涼しい部屋の中で、野菜たちが明らかな異常サインを出し始めたのです。
① 1mに伸びたミニトマトが「ひょろひょろの徒長」&花芽が硬直
高さ1mほどに育っていたミニトマトは、茎が異常に細くひょろひょろと上にばかり伸びる「徒長(とちょう)」を起こしてしまいました。
さらに深刻だったのが花芽です。
小さな花芽はつくものの、硬く閉ざしたまま一向に展開せず、花が咲かない状態に。
そして、その花芽も小さく丸まったままで、そのうちぽとりと落ちてしまう。
葉っぱはそのまま展開はしますが、心なしか小さめです。
初めはわからなかったのですが、試行錯誤の末、光が当たる窓際に置いたところ花芽が大きく展開して花を咲かせるようになりました。
結果、光不足と判明!!
移動した部屋は決して暗い部屋ではないのですが、直射日光はなかなか当たらない場所だったため知らず知らず光不足になったようです。
② 暑さに強いはずの空芯菜が真夏に「黄変&枯れかけ」
こちらはもっと深刻です。
その時は突然訪れました。
何回かの切り戻しという名前の収穫後の話です。
室内に入れてしばらくは元気に葉っぱが伸び、そして収穫の時を迎えて、万事つつがなく過ごしていると思いました。
外に出しているときは明らかに成長が悪く、室内に入れたとたん成長がよくなったので。
しかし、調子がよかったのはここまででした。
収穫後、いつもでしたらまたすぐに脇芽が生えてわさわさと生えるところが、生えない。
いつまでたっても生えない。
しまいには、根っこ部分~茎が枯れてくる。

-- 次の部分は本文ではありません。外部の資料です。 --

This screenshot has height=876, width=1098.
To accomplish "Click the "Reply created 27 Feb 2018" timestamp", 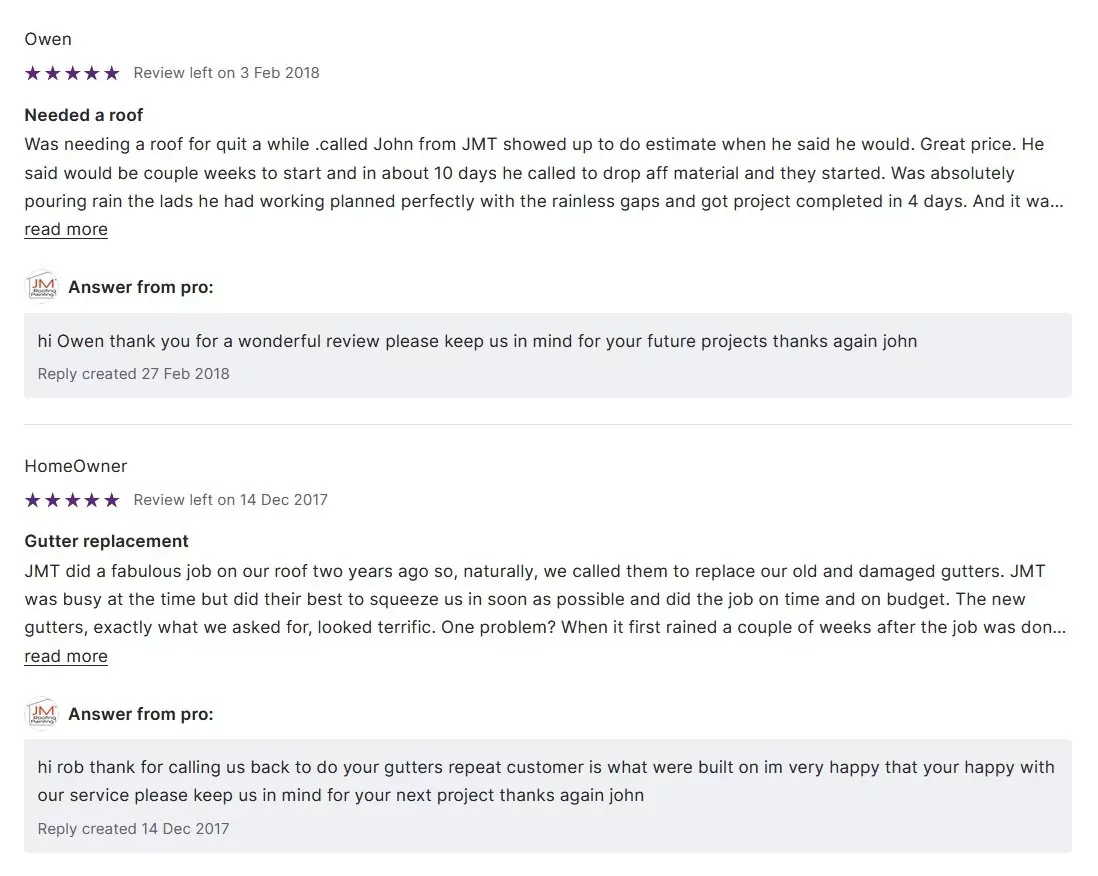I will [x=134, y=374].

茶色くなった空芯菜の茎。
原因がわからず初めは病気になったのかと思いましたが、こちらも試行錯誤のすえ、直射日光の当たる窓際に置いておくと新芽が出てきました。
でも本当に小さく頼りない新芽です。
ダメージはおっきかったようです。
夏に強い空芯菜ですが、その分光もとても大切な野菜だと思い知りました。
今回の事でミニトマトと空芯菜が回復までにしたこと
1「クーラーの風」か「日光不足」か?失敗の原因を考察してみた
結果今回は光不足と判断しましたが、初めは原因候補はクーラーの部屋に動かして、その後の事だったのでクーラーの空気がダメか?とも考察しました。
考えられる原因
1.エアコンの風による乾燥(直接当たっていなくても部屋の空気が乾燥する)
2.ガラス越しの光量不足(室内は人間が思っている以上に暗い)
人間の目には「明るいリビング」に見えても、植物が必要とする光量(照度)には到底及びません。

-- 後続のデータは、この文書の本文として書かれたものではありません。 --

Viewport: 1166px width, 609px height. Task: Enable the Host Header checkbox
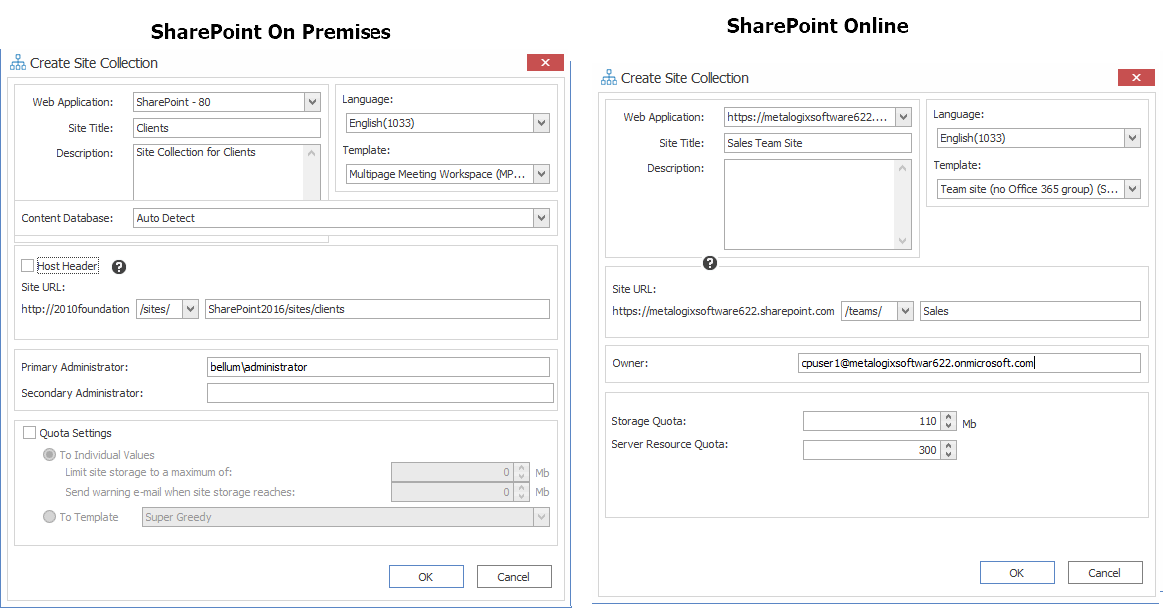pos(28,266)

窓から離れた室内では、屋外の数十分の一の光量しか届いていないのです。
2. 【起死回生】「部屋の中で一番日が当たる窓際」へ配置換え!
猛暑のベランダに戻すのはまだ危険と判断し、「エアコンの効いた室内」かつ「直射日光が差し込む窓際の特等席」へ設置場所を変更しました。

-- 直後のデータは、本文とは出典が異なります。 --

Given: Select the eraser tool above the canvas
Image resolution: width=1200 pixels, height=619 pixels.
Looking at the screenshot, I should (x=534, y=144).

レースのカーテンを開け、できる限りガラス越しの日光を直接当てる。
エアコンの風が直接当たらない位置に調整。
鉢の向きを定期的に180度くるっと回し、全体に光が当たるようにする。
比較的涼しい日に、涼しい時間帯だけ、外に出して直射日光を当てるようにした。
(気温30度までの日の出から2時間程度)
直射日光を少しでも多く確保するため、部屋の見た目や導線は無視して「窓際ギリギリ」に鉢をセット。
このような試行錯誤を行いました。このまま枯らしたくないので、光を求める野菜たちの生命力に賭けてみることにしました。
3. 【感動の復活】ついにミニトマトが開花!空芯菜も新芽を吹き出す
窓際へ移動させて数日〜1週間。目に見える変化が表れました!
最初に反応したのはミニトマトです。硬く小さく縮こまっていた花芽が少しずつ膨らみ、ついに黄色い可愛らしい花がパッと開花してくれたのです!
この時に初めて、この株は酷く徒長していることに気が付きました。
1mを越す長さになったミニトマトですが、花芽が付いた場所から次の花芽が付く場所の距離が短く、そしてその花芽が大きかったからです。
当たり前ですが、このミニトマトは脇芽からの株です。
それならば、元の株と同じような成長をするはずですが、初めての水耕栽培のミニトマトでしたので、そういう考えが抜けていました。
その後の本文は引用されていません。